La Organización de las Naciones Unidas (ONU) admitió ayer que la ayuda humanitaria que necesitó Filipinas después del paso del tifón “Haiyan”, que provocó la muerte de al menos 5 mil 240 personas y millones de desplazados, debía haber llegado mucho antes.
“Todos podíamos haber reaccionado más rápido”, dijo la coordinadora humanitaria de la ONU en Filipinas, Luiza Carvalho, quien reconoció que no esperaban que “Haiyan”, con vientos de hasta 315 kilómetros por hora, dejara tanta destrucción.
La mayoría de la asistencia no llegó hasta más de una semana después del paso del tifón. “Honestamente, creo que nadie se lo esperaba. Fue apabullante”, afirmó Carvalho en referencia a las numerosas críticas que ha recibido la respuesta humanitaria al desastre de Filipinas.
Según Carvalho, la lentitud de la respuesta se debió, además del factor sorpresa,a que la suma de situaciones de crisis este año, que debilitó la capacidad del Gobierno, las organizaciones internacionales y las ONG.
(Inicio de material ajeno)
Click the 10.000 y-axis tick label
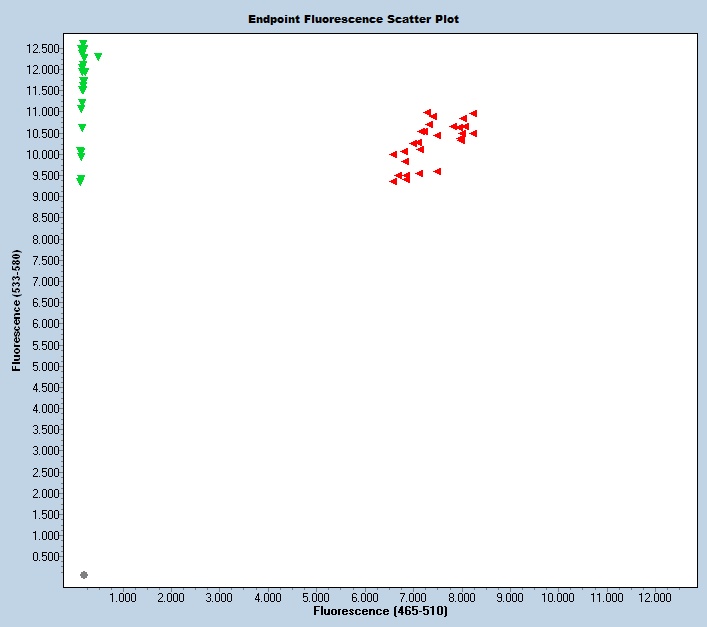 (42, 154)
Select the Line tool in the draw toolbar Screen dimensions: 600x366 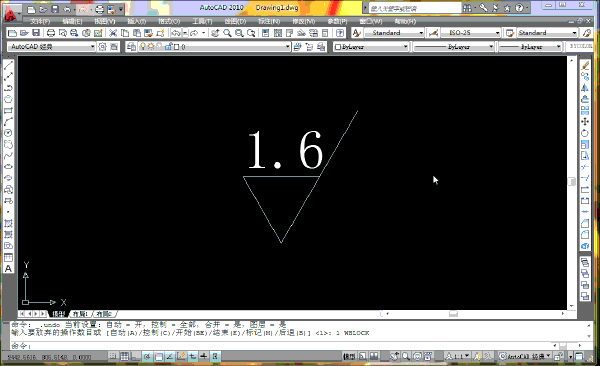click(x=8, y=65)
En poco más de tres meses, Filipinas vivió un asalto de más de dos semanas a la ciudad de Zamboanga, en el sur, por parte de rebeldes y el consecuente secuestro de más de 200 residentes; un terremoto de 7.2 grados en Bohol, que mató a 220 personas; y el paso de “Haiyan”, el tifón más potente de la historia del país.